In one or more embodiments, the stretched extrudate undergoes an optional thermal treatment before diluent removal. In the thermal treatment, the stretched extrudate is exposed to a temperature that is higher (warmer) than the temperature to which the extrudate is exposed during stretching. The planar dimensions of the stretched extrudate (length in MD and width in TD) can be held constant while the stretched extrudate is exposed to the higher temperature. Since the extrudate contains polymer and diluent, its length and width are referred to as the “wet” length and “wet” width. In one or more embodiments, the stretched extrudate is exposed to a temperature in the range of 120° C. to 125° C. for a time sufficient to thermally treat the extrudate, e.g., a time in the range of 1 second to 100 seconds while the wet length and wet width are held constant, e.g., by using tenter clips to hold the stretched extrudate along its perimeter. In other words, during the thermal treatment, there is no magnification or demagnification (i.e., no dimensional change) of the stretched extrudate in MD or TD.
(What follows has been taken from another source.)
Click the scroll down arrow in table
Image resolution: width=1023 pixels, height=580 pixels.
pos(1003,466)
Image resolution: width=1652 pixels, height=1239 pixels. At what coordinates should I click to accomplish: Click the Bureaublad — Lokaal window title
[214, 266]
In this step and in other steps such as dry orientation and heat setting where the sample (e.g., the extrudate, dried extrudate, membrane, etc.) is exposed to an elevated temperature, this exposure can be accomplished by heating air and then conveying the heated air into proximity with the sample. The temperature of the heated air, which is generally controlled at a set point equal to the desired temperature, is then conducted toward the sample through a plenum for example. Other methods for exposing the sample to an elevated temperature, including conventional methods such as exposing the sample to a heated surface, infra-red heating in an oven, etc. can be used with or instead heated air.

Diluent Removal

In one or more embodiments, at least a portion of the diluent is removed (or displaced) from the stretched extrudate to form a dried membrane. A displacing (or “washing”) solvent can be used to remove (wash away, or displace) the diluent, as described in PCT Publication No. WO 2008/016174, for example.
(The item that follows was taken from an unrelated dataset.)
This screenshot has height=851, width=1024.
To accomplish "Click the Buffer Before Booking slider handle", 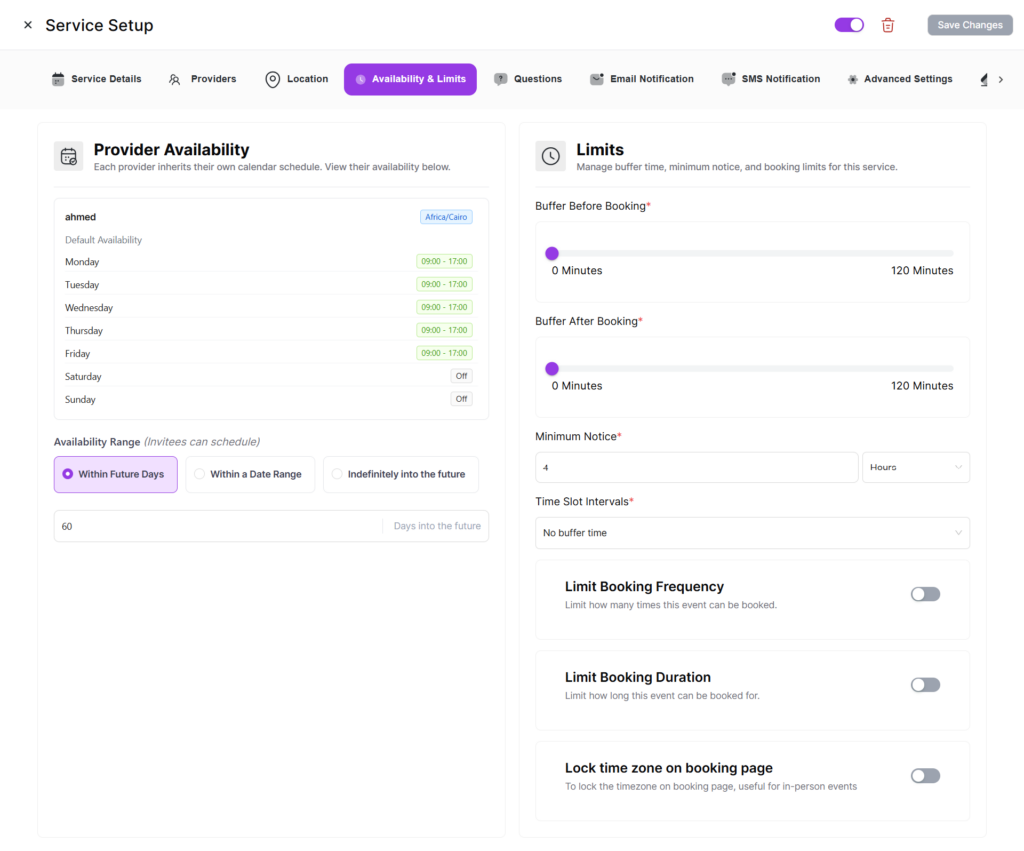I will [x=552, y=253].
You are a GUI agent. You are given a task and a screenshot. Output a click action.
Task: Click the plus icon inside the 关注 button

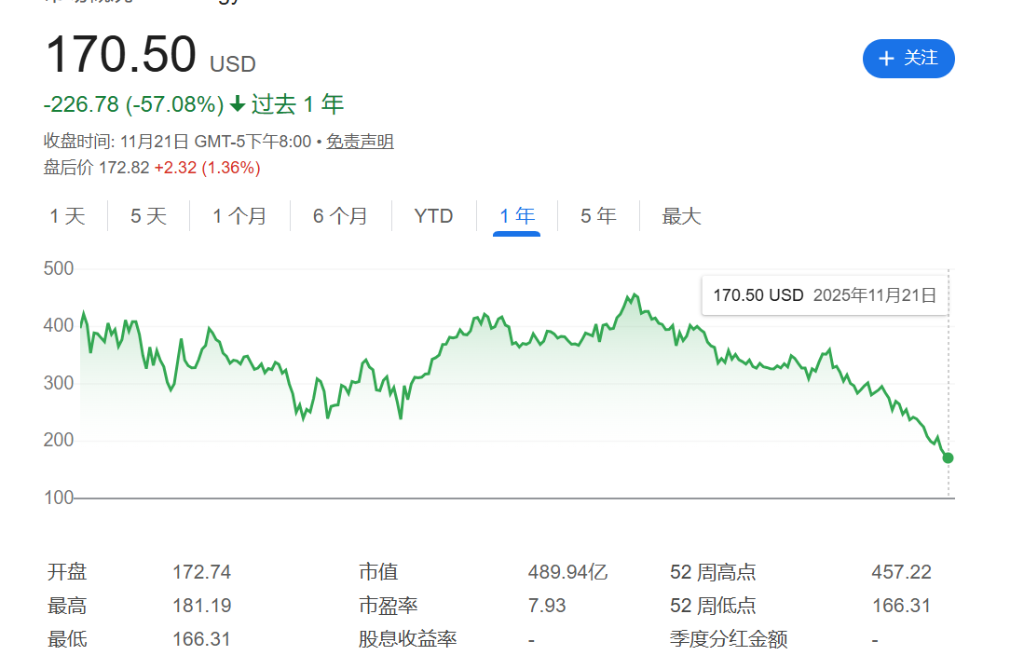(x=886, y=59)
In one or more embodiments, at least a portion of any remaining volatile species (e.g., washing solvent) is removed from the dried membrane after diluent removal. Any method capable of removing the washing solvent can be used, including conventional methods such as heat-drying, wind-drying (moving air), etc. Process conditions for removing volatile species such as washing solvent can be the same as those disclosed in PCT Publication No. WO 2008/016174, for example.

Stretching the Membrane (Dry Orientation)
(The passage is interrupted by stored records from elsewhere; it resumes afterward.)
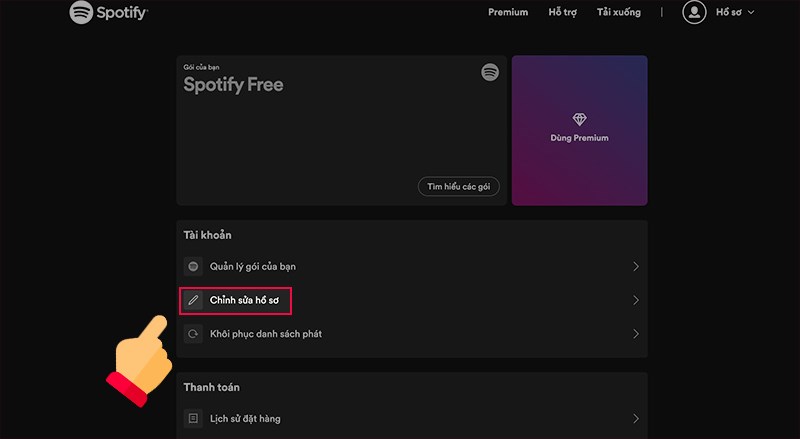Open the chevron for Lịch sử đặt hàng
This screenshot has height=439, width=800.
coord(636,419)
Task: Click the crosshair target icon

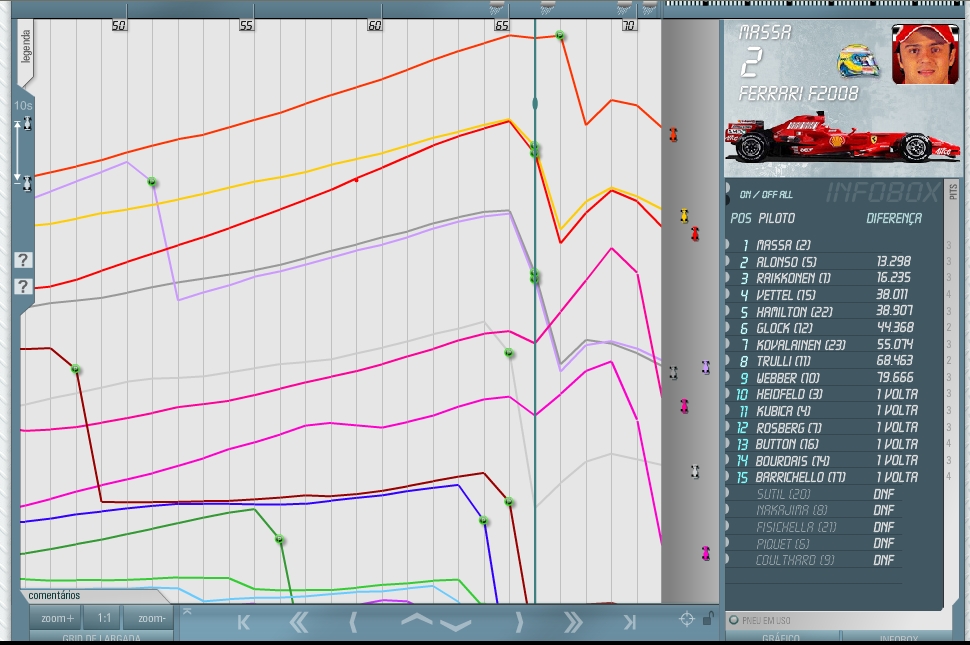Action: (687, 619)

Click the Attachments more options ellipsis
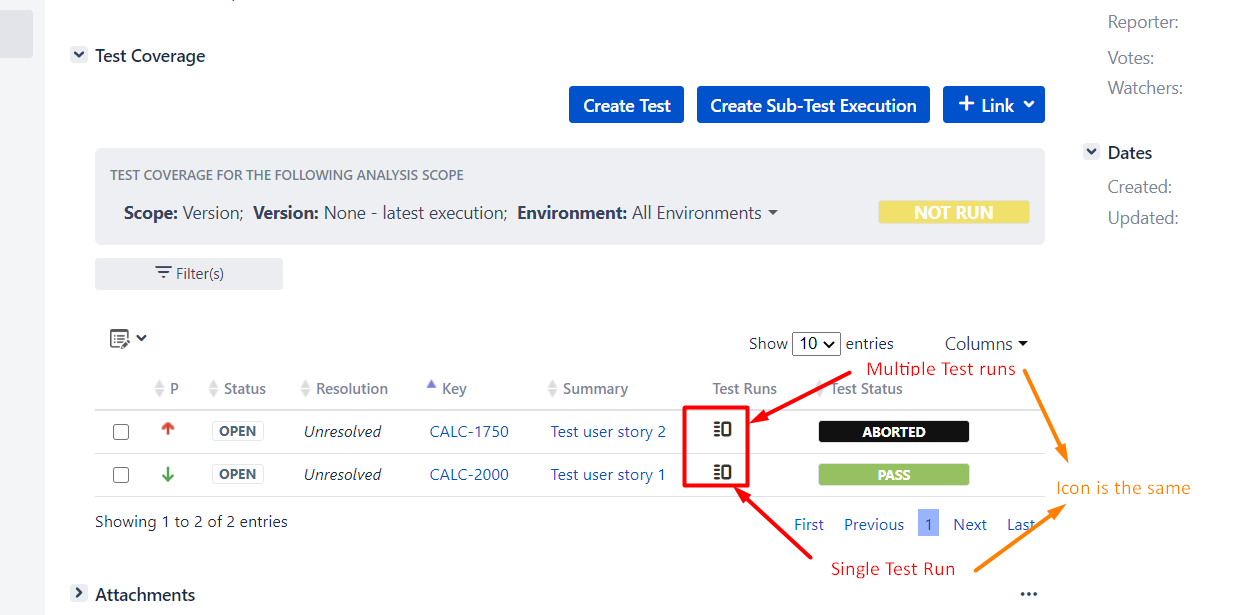1029,594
Optionally, the membrane is stretched in at least one planar direction after diluent removal. For example, the membrane can be stretched (called “dry stretching” since at least a portion of the diluent has been removed or displaced) in at least MD. A dried membrane that has been dry stretched is called an “oriented” membrane. Before dry stretching, the dried membrane has an initial size in MD (a first dry length) and an initial size in TD (a first dry width). As used herein, the term “first dry width” refers to the size of the dried membrane in the transverse direction prior to the start of dry orientation. The term “first dry length” refers to the size of the dried membrane in the machine direction prior to the start of dry orientation. Tenter stretching equipment of the kind described in WO 2008/016174 can be used, for example.

The dried membrane can be stretched in MD from the first dry length to a second dry length that is larger than the first dry length by a magnification factor (the “MD dry stretching magnification factor”) in the range of from about 1.1 to about 1.5. When TD dry stretching is used, the dried membrane can be stretched in TD from the first dry width to a second dry width that is larger than the first dry width by a magnification factor (the “TD dry stretching magnification factor”). Optionally, the TD dry stretching magnification factor is ≦the MD dry stretching magnification factor. The TD dry stretching magnification factor can be in the range of from about 1.1 to about 1.3. The dry stretching (also called re-stretching since the diluent-containing extrudate has already been stretched) can be sequential or simultaneous in MD and TD. Since TD heat shrinkage generally has a greater effect on battery properties than does MD heat shrinkage, the amount of TD magnification generally does not exceed the amount of MD magnification. When TD dry stretching is used, the dry stretching can be simultaneous in MD and TD or sequential. When the dry stretching is sequential, generally MD stretching is conducted first followed by TD stretching.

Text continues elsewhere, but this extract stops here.